Methods: We utilize retrospective data from 9,103 terminally ill patients to demonstrate the design and implementation RST- based models to identify potential hospice candidates. The classical rough set approach (CRSA) provides methods for knowledge acquisition, founded on the relational indiscernibility of objects in a decision table, to describe required conditions for membership in a concept class. On the other hand, the dominance-based rough set approach (DRSA) analyzes information based on the monotonic relationships between condition attributes values and their assignment to the decision class. CRSA decision rules for six-month patient survival classification were induced using the MODLEM algorithm. Dominance-based decision rules were extracted using the VC-DomLEM rule induction algorithm.
Results: The RST-based classifiers are compared with other predictive and rule based decision modeling techniques, namely logistic regression, support vector machines, random forests and C4.5. The RST-based classifiers demonstrate average AUC of 69.74 % with MODLEM and 71.73 % with VC-DomLEM, while the compared methods achieve average AUC of 74.21 % for logistic regression, 73.52 % for support vector machines, 74.59 % for random forests, and 70.88 % for C4.5.
Conclusions: This paper contributes to the growing body of research in RST-based prognostic models.

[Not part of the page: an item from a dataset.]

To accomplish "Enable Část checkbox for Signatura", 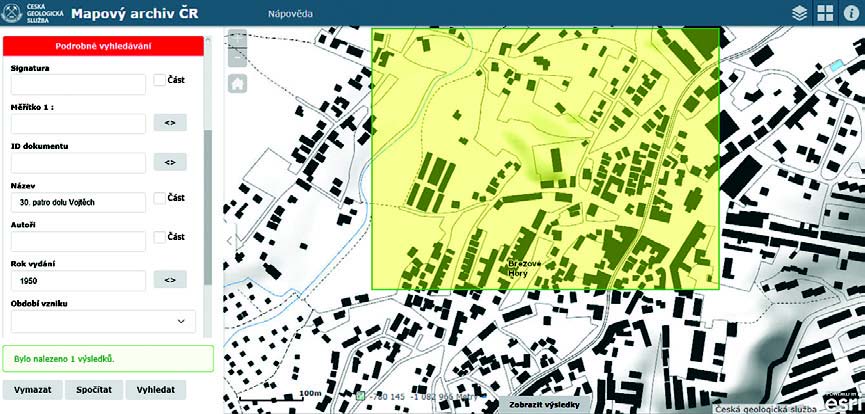I will pyautogui.click(x=159, y=80).
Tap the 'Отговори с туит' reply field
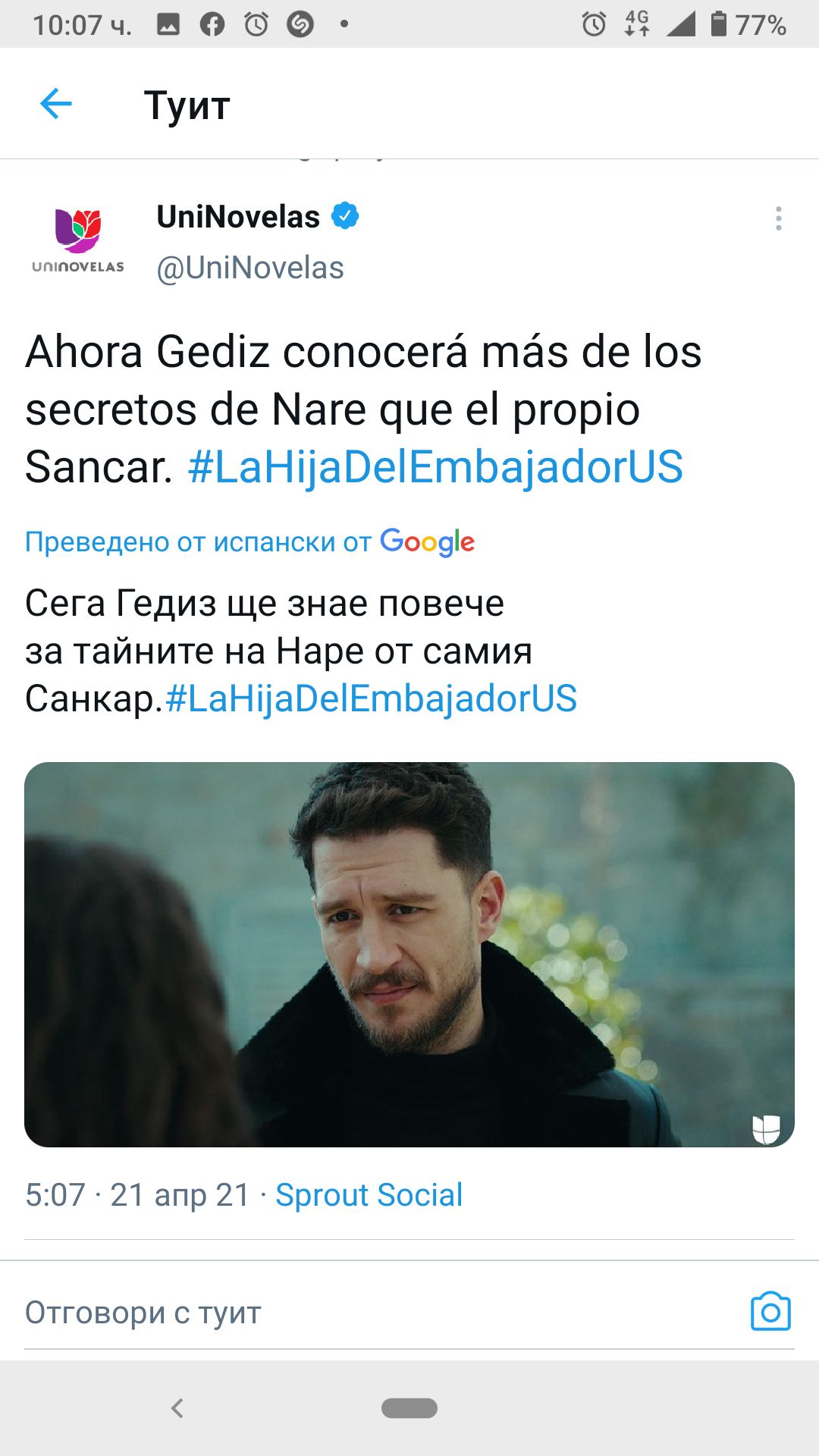Image resolution: width=819 pixels, height=1456 pixels. [x=379, y=1313]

RST and its extensions posses features that enhance the accessibility of clinical decision support models. While the non-rule-based methods-logistic regression, support vector machines and random forests-were found to achieve higher AUC, the performance differential may be outweighed by the benefits of the rule-based methods, particularly in the case of VC-DomLEM. Developing prognostic models for hospice referrals is a challenging problem resulting in substandard performance for all of the evaluated classification methods.